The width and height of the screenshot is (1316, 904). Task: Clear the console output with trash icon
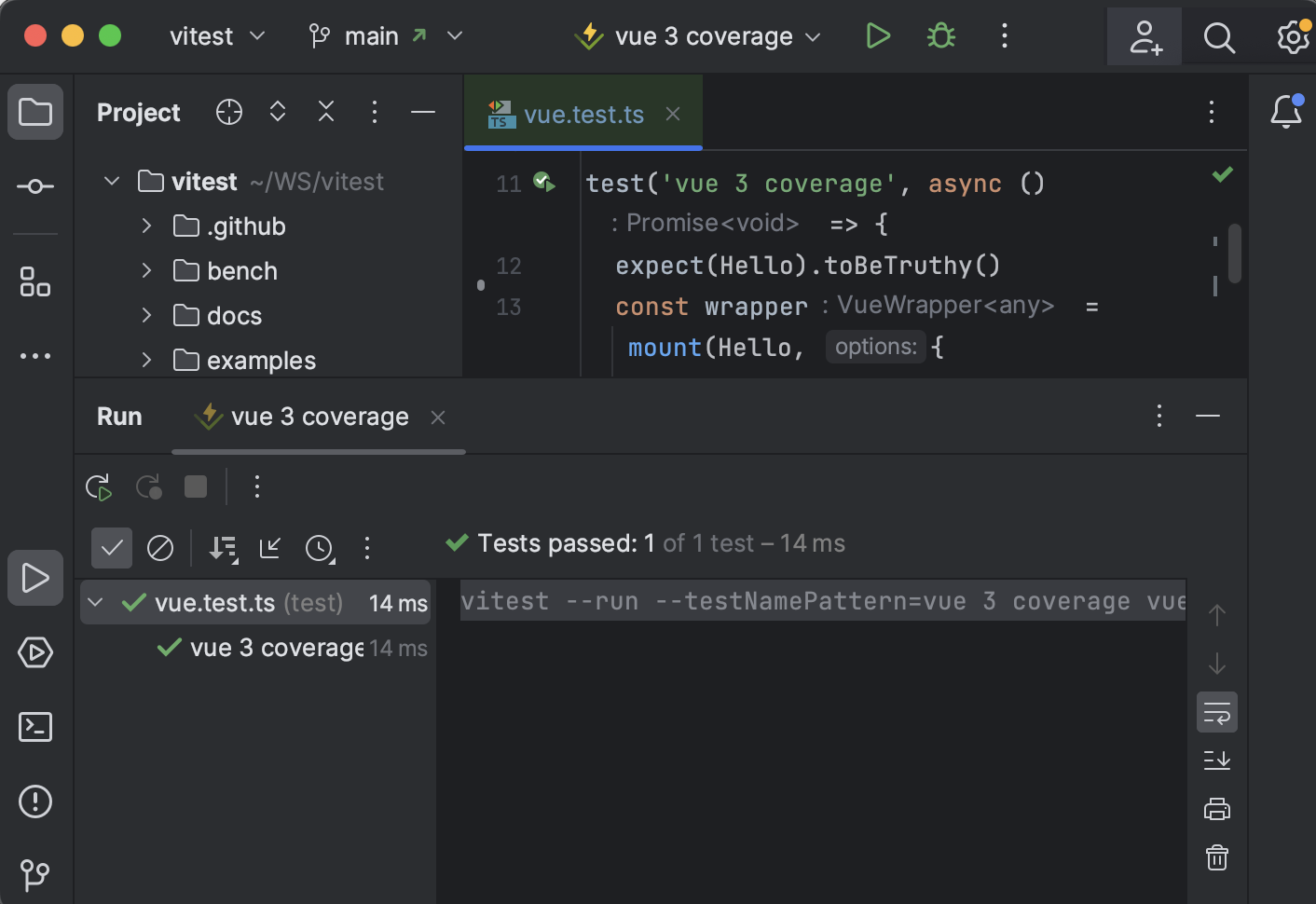[x=1216, y=857]
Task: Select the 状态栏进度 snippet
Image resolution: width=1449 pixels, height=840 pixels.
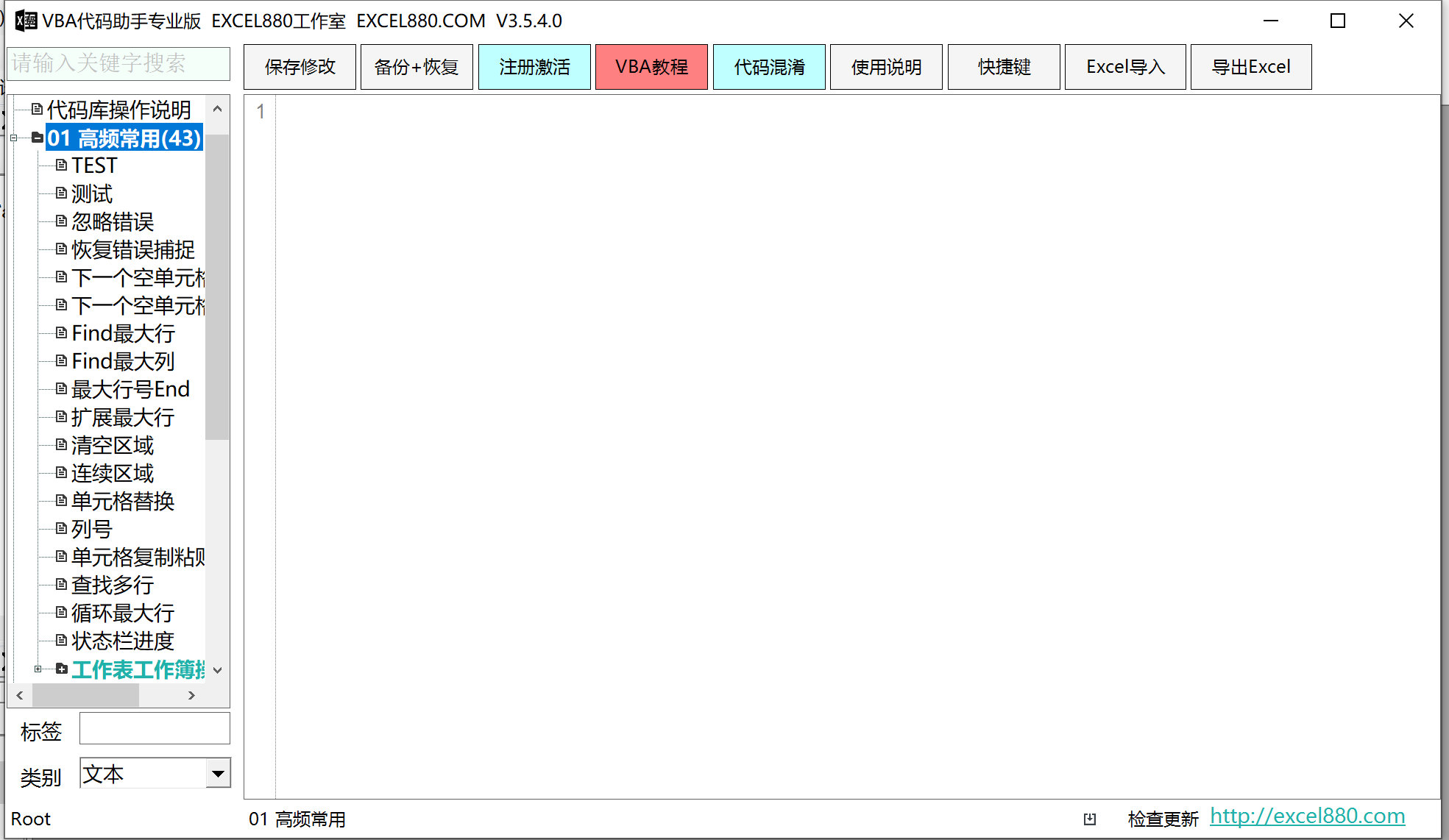Action: (x=122, y=641)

## WHAT YOU WILL DO
Put the lines of the entries, starting at the line that contains "Task: Select the 状态栏进度 snippet" and continuing through the last line of the entries, into a Markdown table with the columns Row and Line. Number the rows, skip blank lines, and leave the pictures out.

## THE REPLY
| Row | Line |
|---|---|
| 1 | Task: Select the 状态栏进度 snippet |
| 2 | Image resolution: width=1449 pixels, height=840 pixels. |
| 3 | Action: (x=122, y=641) |